EXERCISE INPUTS
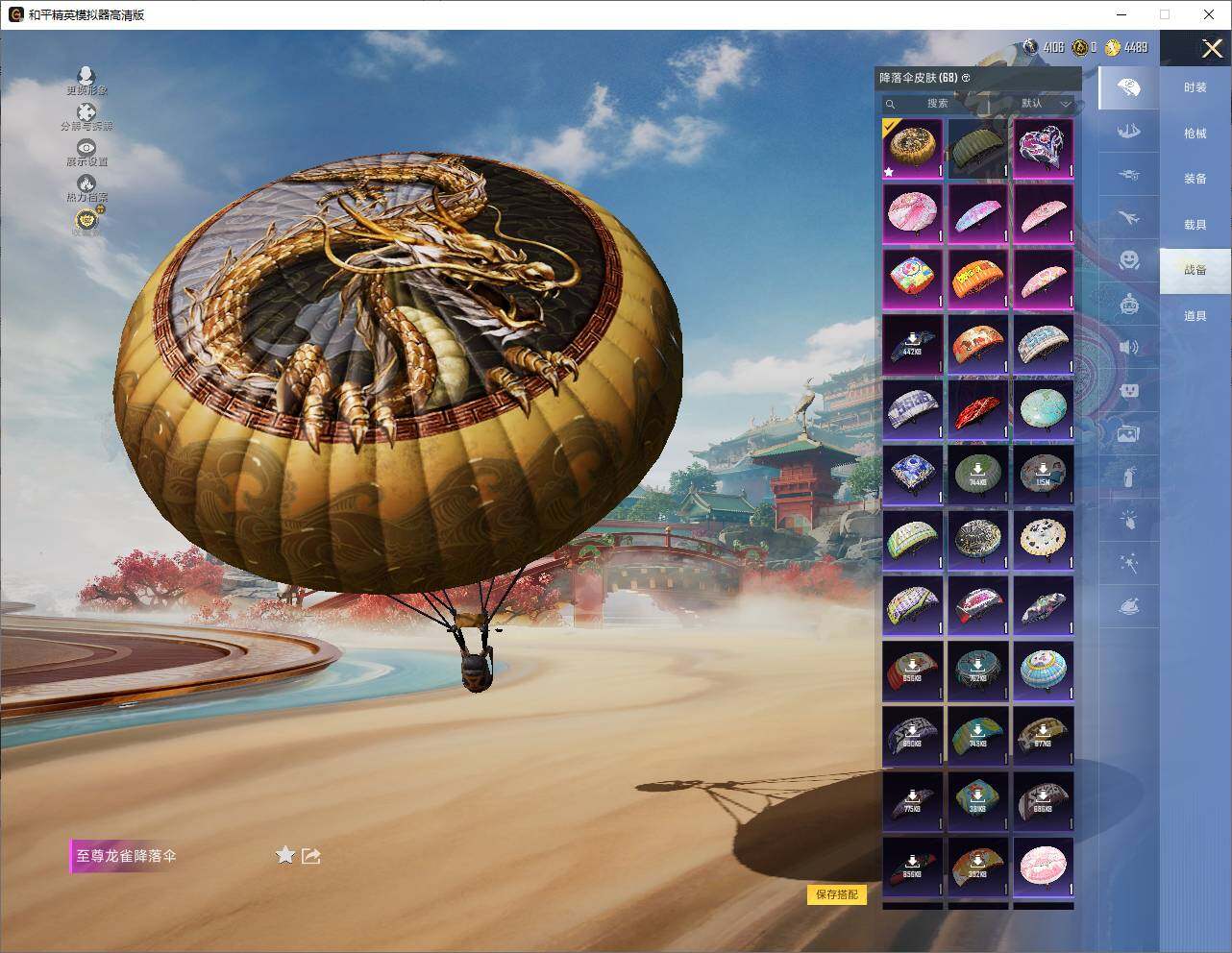Open the speaker voice pack category
This screenshot has height=953, width=1232.
click(1129, 347)
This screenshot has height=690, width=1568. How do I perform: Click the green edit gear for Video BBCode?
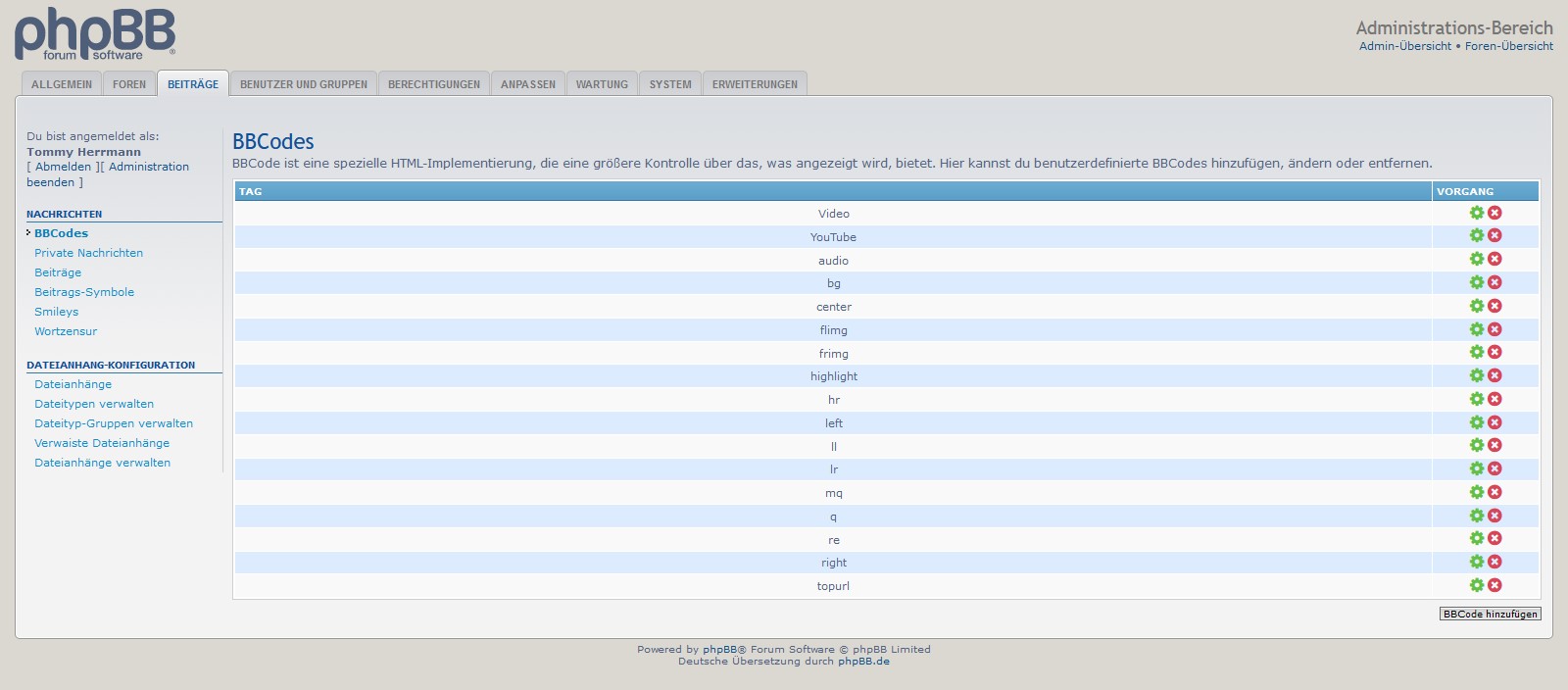click(x=1476, y=213)
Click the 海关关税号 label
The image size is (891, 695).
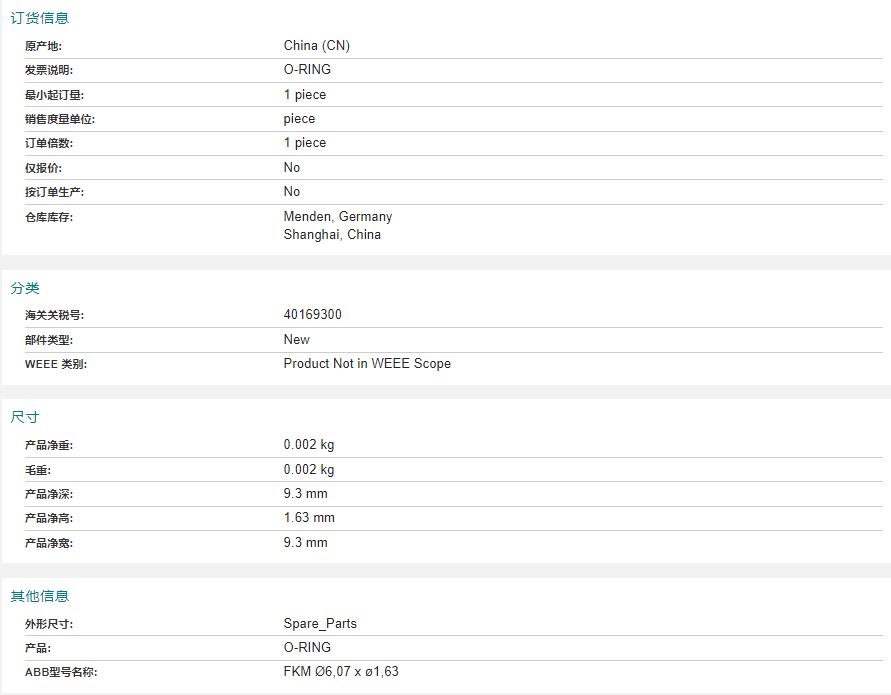[x=54, y=315]
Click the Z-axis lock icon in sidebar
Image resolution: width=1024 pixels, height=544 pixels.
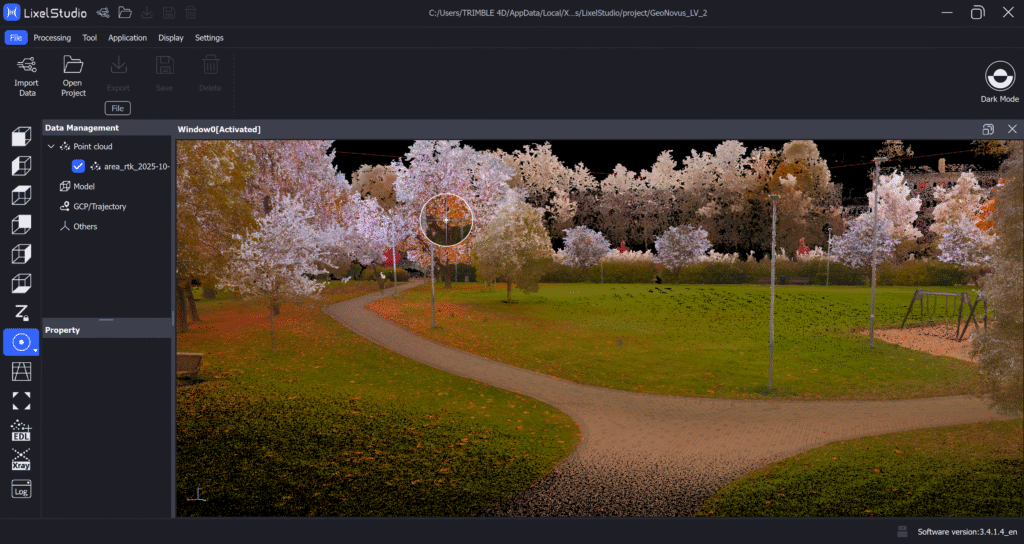21,312
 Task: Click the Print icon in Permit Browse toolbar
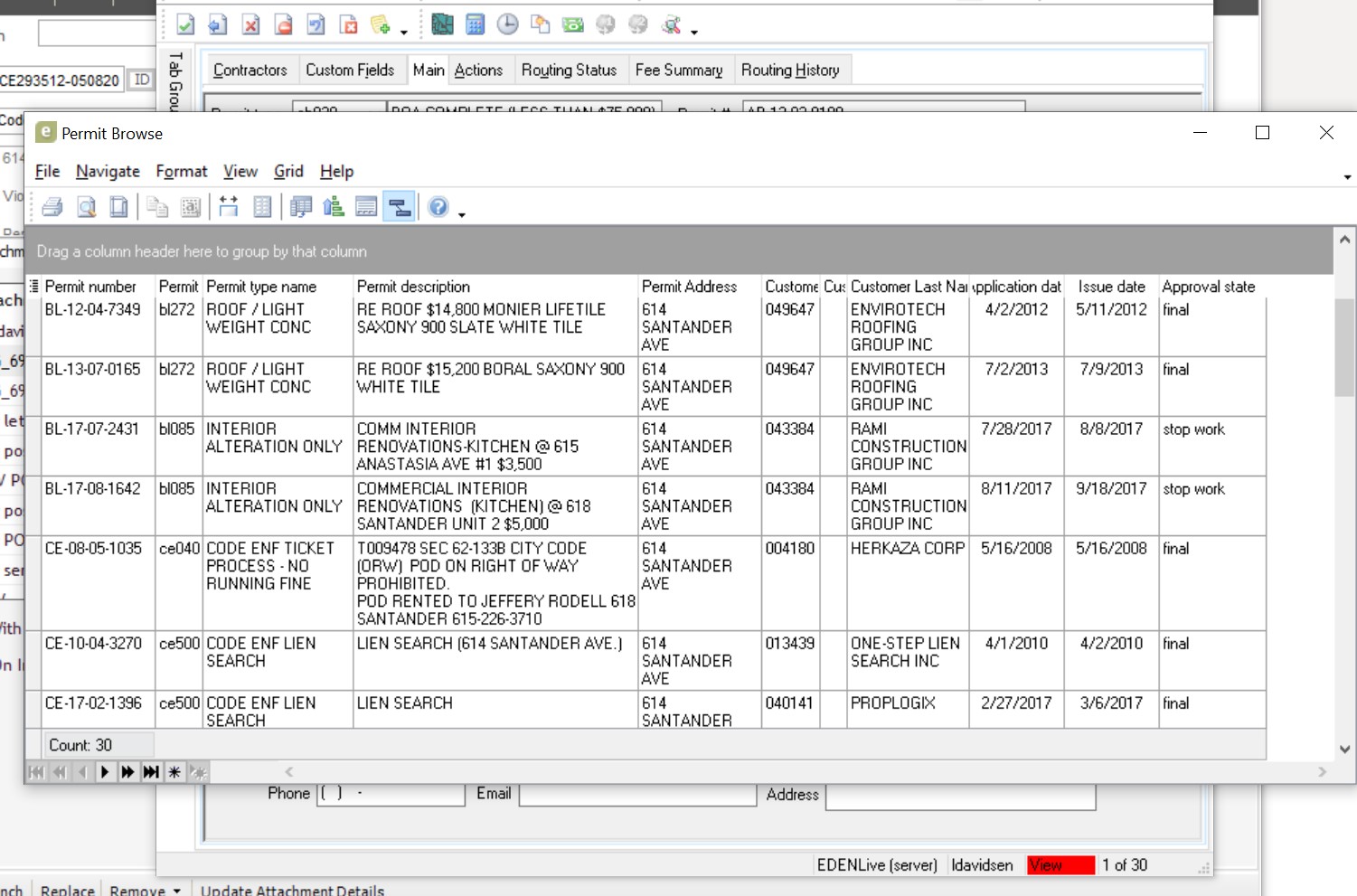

WORK ITEM
Please retype, exactly and with the pictures left out, the lines from the line containing "The image size is (891, 695)." through the last line of the records above.

WRITTEN REPLY
The image size is (891, 695).
[x=54, y=315]
Click the Z-axis lock icon in sidebar
Image resolution: width=1024 pixels, height=544 pixels.
21,312
 Task: Click the Print icon in Permit Browse toolbar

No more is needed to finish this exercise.